Director NV Krishnan said that back home in the domestic market, the company is close to sewing up a deal for the Logan that will be manufactured by Mahindra Renault.
Roots Industries is looking at increasing capacity to meet these orders. There is enough space in the export-oriented unit created when it got its first OEM export order from Ford in 2004. However, it needs to instal an assembly line and increase the number of shifts. It has invested Rs 5 crore in the EOU and has earmarked a further Rs 3 crore for the expansion programme. Roots Industries is also working on a project to develop and upgrade vendors to meets its needs.
At present the share of exports in turnover is about 30 percent and targeted to grow to 50 percent soon. Significantly, it has begun exporting horns developed in-house back to Bosch with whom it has a technical alliance. Roots has also developed horns for vehicles designed and developed in the ASEAN market. It has recently supplied two varieties for the MAN trucks being launched by Force Motors in India and has developed a new design that increases their lifespan.
Krishnan said that the company has taken up a ‘life expectancy project’ to enhance the life and durability of horns. The new-generation horns have improved the number of cycles.
Regulations in the US and Europe involve testing horns for 50 kilocycles, while this is three times more in India, he added.
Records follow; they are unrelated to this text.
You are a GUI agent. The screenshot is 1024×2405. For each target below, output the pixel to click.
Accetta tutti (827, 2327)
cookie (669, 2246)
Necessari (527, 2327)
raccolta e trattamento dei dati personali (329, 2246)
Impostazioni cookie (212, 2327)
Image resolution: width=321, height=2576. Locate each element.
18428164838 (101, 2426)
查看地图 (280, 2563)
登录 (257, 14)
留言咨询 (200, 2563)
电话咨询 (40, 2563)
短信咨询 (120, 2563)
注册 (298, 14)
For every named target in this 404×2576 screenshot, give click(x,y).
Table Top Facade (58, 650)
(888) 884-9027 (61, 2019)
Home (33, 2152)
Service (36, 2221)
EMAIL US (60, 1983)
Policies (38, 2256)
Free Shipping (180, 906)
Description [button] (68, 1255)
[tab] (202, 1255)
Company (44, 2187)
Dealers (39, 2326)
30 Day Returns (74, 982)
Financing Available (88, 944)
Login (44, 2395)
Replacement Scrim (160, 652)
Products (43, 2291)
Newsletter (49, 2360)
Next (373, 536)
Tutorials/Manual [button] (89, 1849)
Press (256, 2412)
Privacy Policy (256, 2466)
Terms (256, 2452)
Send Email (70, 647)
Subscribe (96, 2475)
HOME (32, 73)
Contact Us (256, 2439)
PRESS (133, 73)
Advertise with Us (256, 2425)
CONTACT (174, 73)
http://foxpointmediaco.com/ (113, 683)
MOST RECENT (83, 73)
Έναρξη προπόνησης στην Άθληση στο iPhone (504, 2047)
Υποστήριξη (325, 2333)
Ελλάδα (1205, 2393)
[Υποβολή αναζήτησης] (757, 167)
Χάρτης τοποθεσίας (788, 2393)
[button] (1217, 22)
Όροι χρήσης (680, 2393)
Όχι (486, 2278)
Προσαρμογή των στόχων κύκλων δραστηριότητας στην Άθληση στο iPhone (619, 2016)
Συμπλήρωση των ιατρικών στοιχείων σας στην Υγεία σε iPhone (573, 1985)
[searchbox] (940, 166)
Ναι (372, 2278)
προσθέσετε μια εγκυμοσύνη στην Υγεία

OEMs, though, seek 300 kilocycles and all Roots horns are tested for 500 kilocycles with some even crossing the one-million mark. Indian Standards also permit tuning thrice till the horn reaches 1.5 lakh cycles. Nearly a year ago, Roots managed to achieve tuning only once after one lakh cycles. Some horns do not need tuning till 1.5 lakh cycles. The company plans to further extend tuning frequency. It is also working on finding alternative materials as well as design change for the internal component of the horn while maintaining cost. One of the main objectives is to redesign the coil to reduce use of copper since its price has been rising.
Roots Industries has been importing diaphragm material for all horns primarily to maintain tonal quality. It also imports housing for certain varieties of horns. At present, it makes about 1,600 horns (part numbers) in 10 families in the range from six to 72 volts. Krishnan said that the company would soon launch electronic horns with a longer lifespan. At present certain circuits have been converted to electronic from an electromechanical set-up. It is also working on developing a full electronic horn.
Roots Industries had, a few years ago, introduced the reverse assist system which did not take off due to high costs of imported components. For the last two years, it has been working on greater local content without compromising on quality. The product has also been made simpler for its use in small cars.
The new gadget is weatherproof and works anytime of the day irrespective of light availability. It will be relaunched soon and Krishnan believes it has huge potential. The company has also been selling halogen lamps and disc brakes.
The Roots Group is also engaged in making aluminium/zinc pressure die castings, dies, tools, jigs and fixtures, cleaning equipment, machining, plastic moulding and digital engineering services.